Hundreds of senators hammered their fists on pews and benches, raising a thunder of disapproval. Amidst the howling, Buckle realized Elizabeth was there. He scanned the hundreds of faces in the gallery but there was no sign of her. How could she possibly be there?
“Surrender!” Octavian screamed, shoving Lady Julia aside. “Horatus! Order your Praetorians to lay down their arms!”
“Stand your ground, Horatus,” Marius ordered.
“With all due respect, First Consul, the Praetorians shall not lay down their arms,” Horatus replied.
“We shall stand our ground against the conspiracy,” a senator roared from the gallery. “We shall stand our ground!”
“As First Consul I order the Praetorians to join m
e!” Octavian shrieked. “The Founders have been assured of our compliance. If you do not stand down, if we do not provide the secret of the aether, Atlantis shall be destroyed!”
“Father,” Lady Julia stammered, “we shall never give up the secret of the aether.”
“Have you not heard the First Consul, Horatus?” Belarius shouted, a man flush with a sense of momentum, of advantage. “Surrender!”
“You have betrayed us, Octavian!” Marius roared, drawing his gladius. “You have betrayed Atlantis!”
“Death to Octavian!” a senator in the gallery screamed.
A chant rose in the senate chamber, growing rapidly in volume. “Death to Octavian. Death to Octavian!”
Belarius and his thirty rogue senators backed into a defensive circle, cringing as if pressed down by the weight of the thousand voices hurled against them.
“Defend the First Consul!” Belarius shouted. “In Octavian lies our only salvation!” Belarius and the rogue senators drew swords from beneath their robes.

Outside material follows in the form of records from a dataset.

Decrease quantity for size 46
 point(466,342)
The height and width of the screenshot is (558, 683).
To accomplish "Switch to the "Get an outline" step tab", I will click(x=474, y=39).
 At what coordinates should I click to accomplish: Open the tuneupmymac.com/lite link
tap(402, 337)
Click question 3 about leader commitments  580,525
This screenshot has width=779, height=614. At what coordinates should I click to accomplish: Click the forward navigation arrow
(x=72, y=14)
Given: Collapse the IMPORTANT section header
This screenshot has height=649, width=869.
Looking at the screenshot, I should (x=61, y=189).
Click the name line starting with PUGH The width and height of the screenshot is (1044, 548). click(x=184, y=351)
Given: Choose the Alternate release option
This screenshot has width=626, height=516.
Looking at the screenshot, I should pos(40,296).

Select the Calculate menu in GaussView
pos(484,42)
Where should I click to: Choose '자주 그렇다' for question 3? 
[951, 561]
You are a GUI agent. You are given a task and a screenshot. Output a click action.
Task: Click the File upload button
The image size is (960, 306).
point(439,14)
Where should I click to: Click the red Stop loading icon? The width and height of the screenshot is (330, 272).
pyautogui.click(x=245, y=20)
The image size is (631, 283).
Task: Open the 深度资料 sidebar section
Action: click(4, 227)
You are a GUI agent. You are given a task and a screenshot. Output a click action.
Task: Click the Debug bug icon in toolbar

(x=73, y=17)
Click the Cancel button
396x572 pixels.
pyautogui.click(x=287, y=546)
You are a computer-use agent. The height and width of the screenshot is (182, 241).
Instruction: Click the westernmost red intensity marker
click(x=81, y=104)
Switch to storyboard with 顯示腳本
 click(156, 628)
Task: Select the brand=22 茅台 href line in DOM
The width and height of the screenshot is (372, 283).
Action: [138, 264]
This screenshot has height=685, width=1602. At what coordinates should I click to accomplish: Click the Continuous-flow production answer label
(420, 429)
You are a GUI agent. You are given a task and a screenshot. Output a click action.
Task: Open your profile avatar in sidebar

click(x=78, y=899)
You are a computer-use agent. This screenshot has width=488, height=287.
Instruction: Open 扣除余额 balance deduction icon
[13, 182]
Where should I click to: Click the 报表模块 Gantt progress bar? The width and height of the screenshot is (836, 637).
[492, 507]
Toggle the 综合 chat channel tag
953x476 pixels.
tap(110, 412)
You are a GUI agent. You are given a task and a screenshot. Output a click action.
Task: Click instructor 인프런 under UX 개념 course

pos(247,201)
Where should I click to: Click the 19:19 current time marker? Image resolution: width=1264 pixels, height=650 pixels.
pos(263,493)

“Swords!” a burly Senator with a head of thick black curls shouted from a front bench. “Belarius and his snakes came into the Senate chamber armed. The conspirators have defiled the Senate! They must die!”
“Slay the conspirators!” a female Senator screamed.
The crowd of senators, set off by the appearance of the swords, transformed into a howling mob. They tore at their benches, ripping up heavy planks before streaming down upon Octavian in a tide of club-wielding rage.